What's crazy is the lions acted in incredibly bizarre ways for animals and the movie heavily implies that there could have been something supernatural about them, there's a really cool and mysterious element where they go into the lions lair and not only do they find an insane amount of bones, including of people, there are cave paintings of the lions on the wall, which I assume is a fictional addition (however the discovery of their cave and the large of numbers of bones in it is true), but what an intriguing detail, I wonder what that was trying to imply?

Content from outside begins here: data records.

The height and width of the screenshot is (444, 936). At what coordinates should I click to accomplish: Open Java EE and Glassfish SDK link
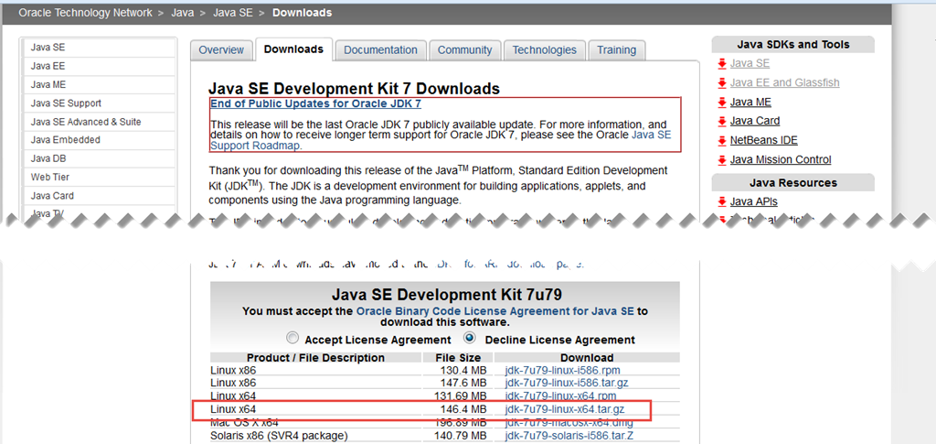click(x=784, y=82)
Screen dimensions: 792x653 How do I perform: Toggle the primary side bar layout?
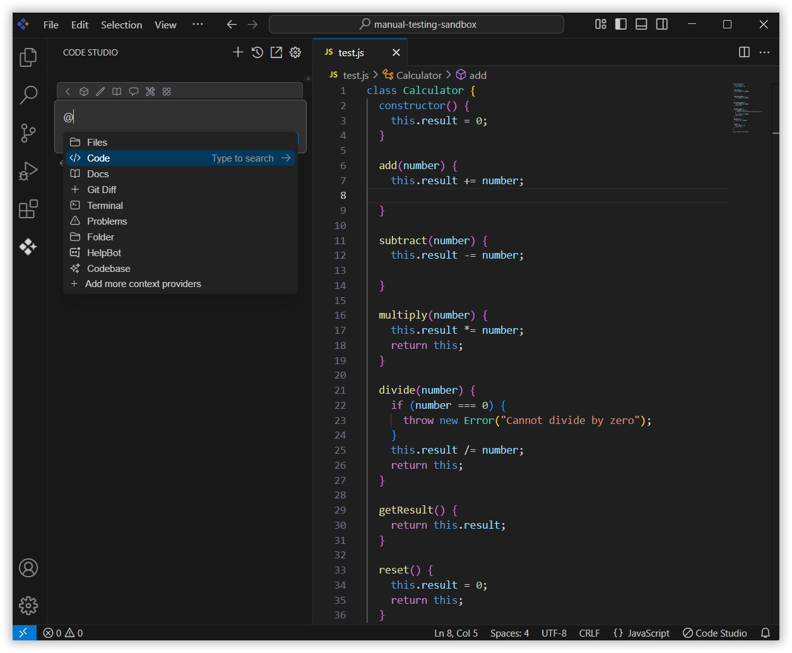pyautogui.click(x=621, y=25)
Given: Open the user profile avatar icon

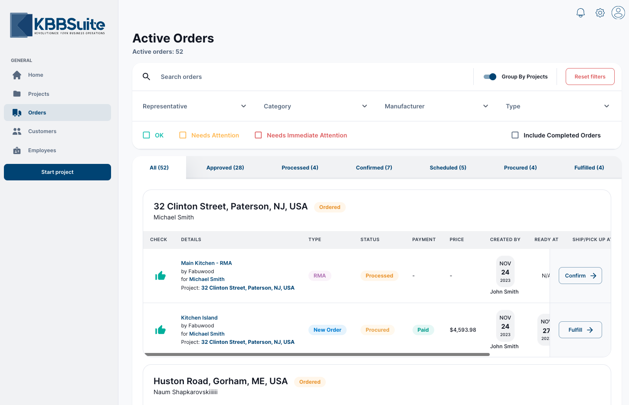Looking at the screenshot, I should point(618,13).
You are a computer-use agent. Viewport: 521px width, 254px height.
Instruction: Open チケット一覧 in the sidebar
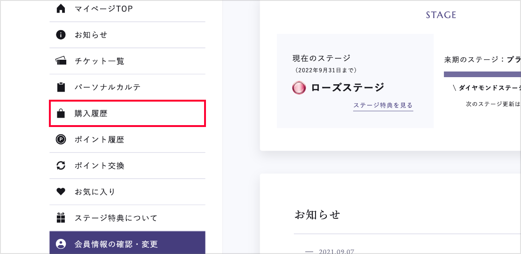click(x=99, y=61)
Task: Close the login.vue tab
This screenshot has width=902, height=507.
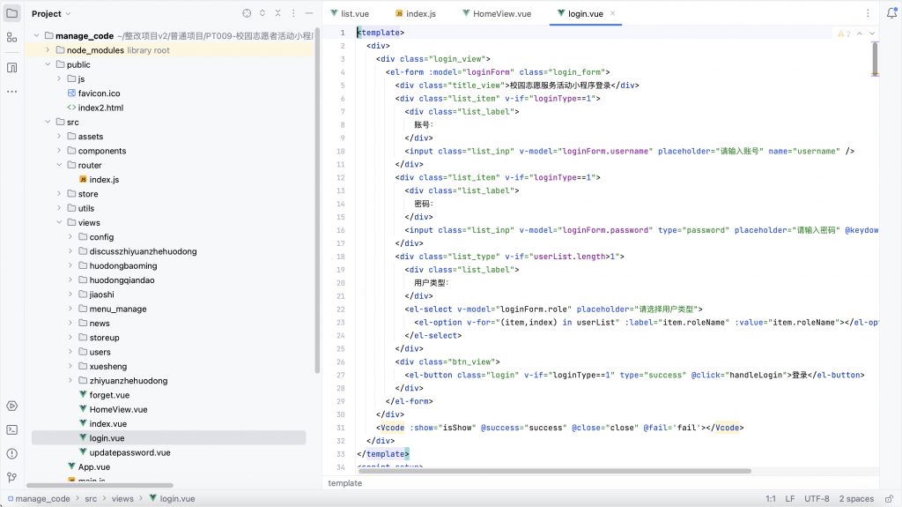Action: 613,14
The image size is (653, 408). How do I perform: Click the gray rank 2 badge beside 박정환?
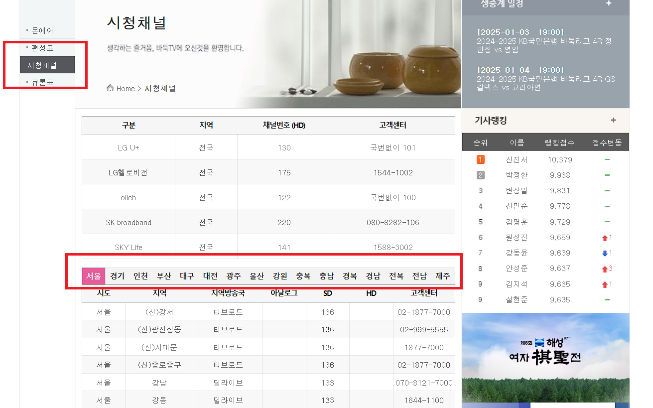click(x=481, y=174)
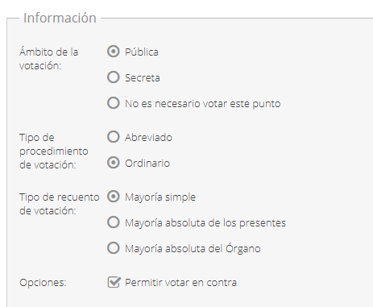Viewport: 373px width, 307px height.
Task: Pick the Abreviado procedure radio button
Action: point(114,137)
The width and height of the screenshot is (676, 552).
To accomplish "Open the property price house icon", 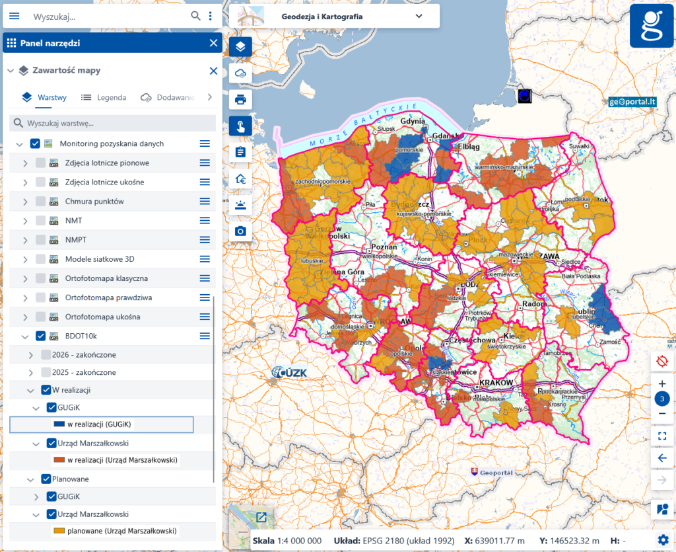I will pos(240,178).
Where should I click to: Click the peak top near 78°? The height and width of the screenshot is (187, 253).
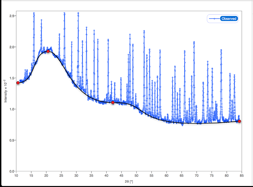click(221, 50)
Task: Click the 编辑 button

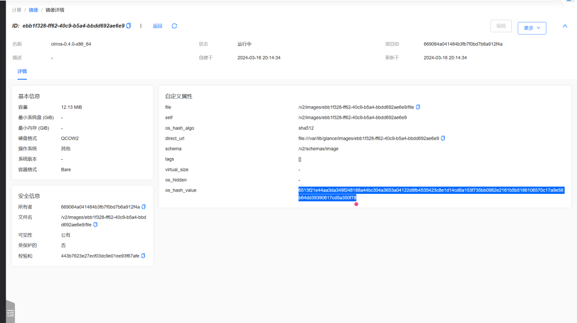Action: pos(500,26)
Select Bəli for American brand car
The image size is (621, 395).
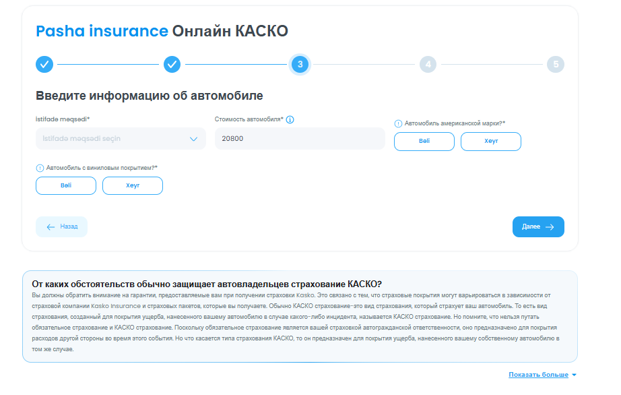[424, 142]
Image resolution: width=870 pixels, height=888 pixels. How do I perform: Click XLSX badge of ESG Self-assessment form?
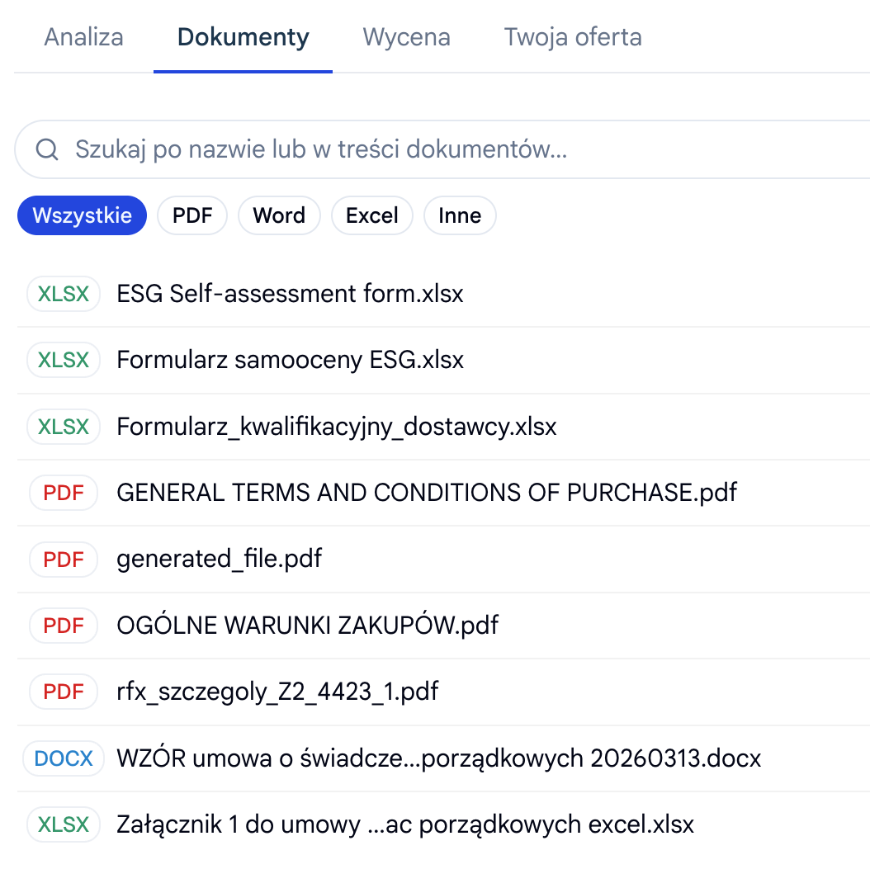64,294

But whether it was anything supernatural or not, I miss these kind of movies like this where it's "hey, here's this crazy true story" and it's not about beating you over the head with a political message, it's especially more incredible today because the movie is about African colonialism and while the guy who is in charge of the operation is depicted as a real asshole, Val Kilmer's character is not, despite technically being a colonizer himself who is said to also have worked in India, is never depicted in a bad light and his mission of building this bridge is depicted as a worthy and noble cause, the movie is overall mostly neutral and matter of fact about the subject of colonialism and does not lay it on thick with a heavy handed message like a movie would today.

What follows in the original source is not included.